Undies/socks/bathing suit

Tennis shoes (for hiking), cute sandals that you can walk 10 miles in, more comfy shoes (ex: I brought my white lace TOMS). Please save yourself the nightmare and DO NOT bring heels or rainboots… again, you’re backpacking not living luxuriously!


Minimal makeup

Facewash, and travel sized shampoo/conditioner so you can carry on your backpack. If you’re checking it just bring a small size.

Washcloth, towel, shower shoes

Passport, travel VISA card (I got mine from AAA and gave my parents access to add more money so I could avoid international bank fees), Euros I got from AAA in advance, student ID/license

Journal, tape, pens, ziplock bags (to keep tickets and receipts)

Tiny umbrella

What are just some basic tips about weekend travel? Pack SUPER light and don’t be afraid to re-wear things! If you fly any of the cheap-o airlines (ex: Ryanair), their carry on bag size and weight restrictions are absolutely tiny, so be sure to check that in advance. Book things in advance if you can. If you’re going to be doing a lot of traveling in one country, get a Eurail train pass (basically buying in bulk for train tickets).

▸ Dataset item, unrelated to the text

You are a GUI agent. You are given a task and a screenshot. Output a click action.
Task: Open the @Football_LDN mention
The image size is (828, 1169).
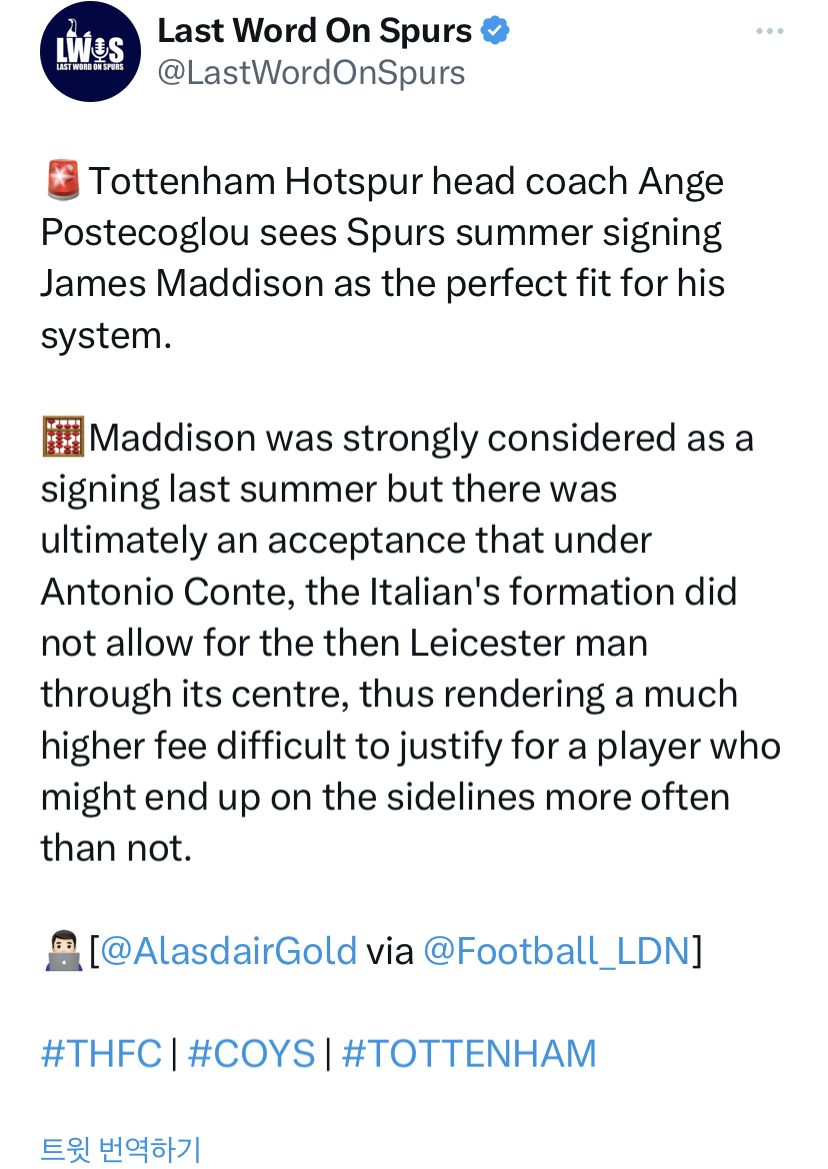click(557, 951)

How many people did you normally travel with? For both backpacking and some study abroad trips I traveled with one friend. During study abroad, my weekend groups varied from 4-8, and I personally think 4 is the best! We were able to share rooms, share a whole cabin on the overnight trains, and it was just easier to make an itinerary that pleased everyone. With 8 people we had too many different ideas and plans to coordinate and it got kinda stressful.

Is it smart to pack light for weekend travel or to be fully prepared? Like I said earlier, PACK LIGHT. Be prepared to walk everywhere, and if you forgot something hopefully one of your friends brought it or maybe someone in your hostel will lend it to you :)


Is it difficult to balance the work and the whole experience of being in a new country? Not at all (at least for me!). Summer courses in general seem to be a little lighter, and your professors understand that you’ll be learning just as much outside the classroom as sitting in it… if not more! We brought out notes and studied on the train and plane rides to pass time and get every minute of travel time that we could!

One weekend (during study abroad) we flew to London, and decided to save 30 Euros by flying back at 5am on Monday to get back by 9am for class… we had to wake up at 1am to take the bus to get to the airport. Which meant one hour of sleep that night. Which meant we passed out on the plane, and then wrote our essays on the bus from the airport to the school. I’m still not sure if it was worth it to save 30 Euros but we got those papers finished!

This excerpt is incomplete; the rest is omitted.